____ Data to examine

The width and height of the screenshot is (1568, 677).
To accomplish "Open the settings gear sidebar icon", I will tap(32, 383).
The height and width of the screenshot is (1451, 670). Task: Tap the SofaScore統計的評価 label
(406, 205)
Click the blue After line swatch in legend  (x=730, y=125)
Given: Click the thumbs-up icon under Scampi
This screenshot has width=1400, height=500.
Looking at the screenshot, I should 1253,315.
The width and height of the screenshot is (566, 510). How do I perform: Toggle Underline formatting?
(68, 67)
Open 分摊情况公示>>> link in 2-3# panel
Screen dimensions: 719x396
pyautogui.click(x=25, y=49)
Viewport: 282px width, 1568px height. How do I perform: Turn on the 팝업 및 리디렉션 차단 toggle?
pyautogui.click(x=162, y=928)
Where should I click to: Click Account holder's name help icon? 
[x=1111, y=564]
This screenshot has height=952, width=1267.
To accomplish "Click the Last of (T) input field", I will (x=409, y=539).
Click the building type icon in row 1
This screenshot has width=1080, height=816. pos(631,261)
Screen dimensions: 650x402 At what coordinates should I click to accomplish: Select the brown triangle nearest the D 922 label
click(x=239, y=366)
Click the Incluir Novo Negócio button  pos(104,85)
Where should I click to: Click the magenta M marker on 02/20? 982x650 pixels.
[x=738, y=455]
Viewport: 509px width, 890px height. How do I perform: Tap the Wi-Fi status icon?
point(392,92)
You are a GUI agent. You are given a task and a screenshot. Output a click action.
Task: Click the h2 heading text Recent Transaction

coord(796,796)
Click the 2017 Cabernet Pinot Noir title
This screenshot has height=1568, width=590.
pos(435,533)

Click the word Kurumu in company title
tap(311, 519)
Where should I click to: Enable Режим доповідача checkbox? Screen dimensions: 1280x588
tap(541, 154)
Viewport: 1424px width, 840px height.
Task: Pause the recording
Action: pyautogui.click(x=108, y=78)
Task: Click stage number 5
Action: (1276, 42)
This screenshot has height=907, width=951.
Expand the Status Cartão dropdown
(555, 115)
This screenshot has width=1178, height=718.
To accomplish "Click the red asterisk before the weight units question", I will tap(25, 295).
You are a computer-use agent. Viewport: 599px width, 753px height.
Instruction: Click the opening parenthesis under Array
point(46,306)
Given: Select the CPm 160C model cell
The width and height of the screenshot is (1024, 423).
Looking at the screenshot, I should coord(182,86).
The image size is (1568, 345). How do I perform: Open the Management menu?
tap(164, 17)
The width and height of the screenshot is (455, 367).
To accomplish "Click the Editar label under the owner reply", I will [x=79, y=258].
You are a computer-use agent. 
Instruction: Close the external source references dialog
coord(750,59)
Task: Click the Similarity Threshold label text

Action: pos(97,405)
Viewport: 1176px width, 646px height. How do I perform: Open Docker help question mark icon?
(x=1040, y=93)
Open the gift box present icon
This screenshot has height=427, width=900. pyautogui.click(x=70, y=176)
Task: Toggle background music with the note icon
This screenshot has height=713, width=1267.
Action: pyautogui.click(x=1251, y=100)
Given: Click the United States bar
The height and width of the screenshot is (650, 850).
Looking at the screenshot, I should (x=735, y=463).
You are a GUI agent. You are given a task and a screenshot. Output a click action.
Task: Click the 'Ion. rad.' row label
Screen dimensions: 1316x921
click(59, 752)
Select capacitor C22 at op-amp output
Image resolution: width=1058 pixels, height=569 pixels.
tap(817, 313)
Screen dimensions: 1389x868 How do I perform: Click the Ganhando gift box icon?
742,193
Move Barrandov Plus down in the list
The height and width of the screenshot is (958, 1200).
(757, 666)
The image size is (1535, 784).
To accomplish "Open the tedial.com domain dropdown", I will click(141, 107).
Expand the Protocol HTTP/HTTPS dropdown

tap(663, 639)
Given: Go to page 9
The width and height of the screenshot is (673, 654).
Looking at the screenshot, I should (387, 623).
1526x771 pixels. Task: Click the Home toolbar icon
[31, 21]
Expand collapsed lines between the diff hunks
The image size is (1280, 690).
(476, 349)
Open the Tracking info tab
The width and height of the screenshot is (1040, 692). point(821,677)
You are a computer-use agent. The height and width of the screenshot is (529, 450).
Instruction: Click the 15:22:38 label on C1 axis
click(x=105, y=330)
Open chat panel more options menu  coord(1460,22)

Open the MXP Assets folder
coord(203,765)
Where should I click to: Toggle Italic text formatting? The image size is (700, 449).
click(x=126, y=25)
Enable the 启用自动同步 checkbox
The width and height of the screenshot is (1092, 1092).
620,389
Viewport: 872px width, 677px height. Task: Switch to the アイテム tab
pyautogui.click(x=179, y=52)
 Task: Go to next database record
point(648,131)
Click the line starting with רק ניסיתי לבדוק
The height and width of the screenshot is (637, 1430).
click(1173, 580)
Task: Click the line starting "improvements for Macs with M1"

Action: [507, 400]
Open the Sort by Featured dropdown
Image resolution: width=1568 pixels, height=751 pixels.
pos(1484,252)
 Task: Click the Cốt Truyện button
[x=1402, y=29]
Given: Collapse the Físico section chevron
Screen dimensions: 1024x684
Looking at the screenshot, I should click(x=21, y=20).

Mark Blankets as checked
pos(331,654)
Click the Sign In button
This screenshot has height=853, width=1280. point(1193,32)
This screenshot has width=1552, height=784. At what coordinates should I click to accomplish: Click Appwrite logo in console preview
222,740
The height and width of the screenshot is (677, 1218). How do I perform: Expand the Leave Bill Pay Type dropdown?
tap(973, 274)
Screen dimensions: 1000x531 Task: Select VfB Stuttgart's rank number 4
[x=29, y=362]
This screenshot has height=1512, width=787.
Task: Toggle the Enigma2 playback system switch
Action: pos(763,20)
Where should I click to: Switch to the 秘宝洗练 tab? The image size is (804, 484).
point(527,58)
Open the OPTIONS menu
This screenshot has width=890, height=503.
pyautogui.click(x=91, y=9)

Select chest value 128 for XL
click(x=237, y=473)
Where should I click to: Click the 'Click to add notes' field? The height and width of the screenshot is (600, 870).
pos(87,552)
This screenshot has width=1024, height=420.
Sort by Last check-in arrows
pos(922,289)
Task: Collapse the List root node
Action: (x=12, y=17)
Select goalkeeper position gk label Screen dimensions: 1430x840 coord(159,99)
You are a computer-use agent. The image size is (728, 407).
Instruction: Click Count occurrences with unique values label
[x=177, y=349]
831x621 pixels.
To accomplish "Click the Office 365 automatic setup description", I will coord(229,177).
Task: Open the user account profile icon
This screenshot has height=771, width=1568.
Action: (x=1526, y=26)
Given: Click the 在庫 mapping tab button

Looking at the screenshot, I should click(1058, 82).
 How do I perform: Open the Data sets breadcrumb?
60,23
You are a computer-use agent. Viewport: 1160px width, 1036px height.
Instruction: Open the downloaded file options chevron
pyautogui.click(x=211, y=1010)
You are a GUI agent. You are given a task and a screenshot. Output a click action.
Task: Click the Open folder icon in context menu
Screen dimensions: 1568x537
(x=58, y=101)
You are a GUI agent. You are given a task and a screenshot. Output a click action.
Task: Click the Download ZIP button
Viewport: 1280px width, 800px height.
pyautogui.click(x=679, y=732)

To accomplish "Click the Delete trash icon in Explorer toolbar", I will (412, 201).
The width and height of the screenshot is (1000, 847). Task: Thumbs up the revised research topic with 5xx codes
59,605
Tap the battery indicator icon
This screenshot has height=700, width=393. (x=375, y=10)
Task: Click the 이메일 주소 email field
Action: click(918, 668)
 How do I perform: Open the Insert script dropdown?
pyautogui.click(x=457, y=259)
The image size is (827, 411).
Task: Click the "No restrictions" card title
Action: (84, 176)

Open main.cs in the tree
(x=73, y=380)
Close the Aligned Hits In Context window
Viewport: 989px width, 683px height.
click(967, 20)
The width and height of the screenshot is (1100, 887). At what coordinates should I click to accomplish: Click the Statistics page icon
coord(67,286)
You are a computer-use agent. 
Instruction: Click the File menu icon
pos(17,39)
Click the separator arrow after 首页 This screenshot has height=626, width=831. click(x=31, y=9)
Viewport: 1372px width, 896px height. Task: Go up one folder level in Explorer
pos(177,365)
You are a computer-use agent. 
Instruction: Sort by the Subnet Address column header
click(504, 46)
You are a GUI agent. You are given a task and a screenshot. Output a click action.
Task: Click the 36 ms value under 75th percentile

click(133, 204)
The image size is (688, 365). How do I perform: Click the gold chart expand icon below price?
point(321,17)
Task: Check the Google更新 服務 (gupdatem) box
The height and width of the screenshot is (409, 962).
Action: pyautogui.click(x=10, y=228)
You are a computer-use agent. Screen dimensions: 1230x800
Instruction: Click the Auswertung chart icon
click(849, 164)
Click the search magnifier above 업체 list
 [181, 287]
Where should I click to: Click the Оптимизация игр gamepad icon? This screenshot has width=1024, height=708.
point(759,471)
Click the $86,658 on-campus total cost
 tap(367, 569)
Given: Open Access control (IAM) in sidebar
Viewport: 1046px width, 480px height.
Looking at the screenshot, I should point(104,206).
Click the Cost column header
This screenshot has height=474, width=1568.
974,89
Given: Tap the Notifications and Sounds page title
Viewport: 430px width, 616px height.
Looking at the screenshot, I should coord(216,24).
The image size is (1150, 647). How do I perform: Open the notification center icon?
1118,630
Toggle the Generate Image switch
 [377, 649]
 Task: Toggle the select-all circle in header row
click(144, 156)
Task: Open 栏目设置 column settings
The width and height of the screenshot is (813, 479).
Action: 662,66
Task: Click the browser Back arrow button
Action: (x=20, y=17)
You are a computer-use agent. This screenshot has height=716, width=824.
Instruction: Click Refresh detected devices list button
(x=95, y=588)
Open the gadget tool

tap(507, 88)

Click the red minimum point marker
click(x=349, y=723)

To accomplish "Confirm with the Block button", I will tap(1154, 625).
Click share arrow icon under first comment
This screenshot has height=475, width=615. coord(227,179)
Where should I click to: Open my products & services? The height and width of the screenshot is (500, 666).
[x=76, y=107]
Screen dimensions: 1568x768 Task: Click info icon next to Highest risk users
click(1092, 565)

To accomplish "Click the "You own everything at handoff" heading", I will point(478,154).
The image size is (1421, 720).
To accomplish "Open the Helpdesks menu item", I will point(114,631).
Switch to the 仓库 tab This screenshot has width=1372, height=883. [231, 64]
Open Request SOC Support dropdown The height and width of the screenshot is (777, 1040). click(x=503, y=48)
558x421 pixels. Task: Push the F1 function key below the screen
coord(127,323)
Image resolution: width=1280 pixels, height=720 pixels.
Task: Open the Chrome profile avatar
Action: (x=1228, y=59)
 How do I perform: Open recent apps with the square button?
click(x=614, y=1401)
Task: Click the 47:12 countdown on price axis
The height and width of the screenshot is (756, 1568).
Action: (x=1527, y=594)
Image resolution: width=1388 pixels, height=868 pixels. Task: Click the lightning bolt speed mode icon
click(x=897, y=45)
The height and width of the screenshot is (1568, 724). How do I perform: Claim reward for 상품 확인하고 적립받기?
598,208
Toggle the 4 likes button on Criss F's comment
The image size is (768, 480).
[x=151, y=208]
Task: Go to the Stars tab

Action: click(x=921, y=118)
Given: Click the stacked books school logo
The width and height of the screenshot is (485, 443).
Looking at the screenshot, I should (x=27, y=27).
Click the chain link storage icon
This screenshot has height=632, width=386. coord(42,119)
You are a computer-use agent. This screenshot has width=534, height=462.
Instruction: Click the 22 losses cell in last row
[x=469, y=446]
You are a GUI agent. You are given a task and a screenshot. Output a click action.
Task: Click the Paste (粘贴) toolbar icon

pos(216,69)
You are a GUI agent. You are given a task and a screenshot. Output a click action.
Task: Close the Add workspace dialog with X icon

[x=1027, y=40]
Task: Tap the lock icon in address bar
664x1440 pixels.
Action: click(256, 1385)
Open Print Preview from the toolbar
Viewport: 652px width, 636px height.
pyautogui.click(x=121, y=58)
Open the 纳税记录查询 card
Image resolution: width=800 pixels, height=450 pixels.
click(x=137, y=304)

________

Task:
A single figure is the whole answer here: the number of lines in the records above that include "sidebar".

Solution to this task:
2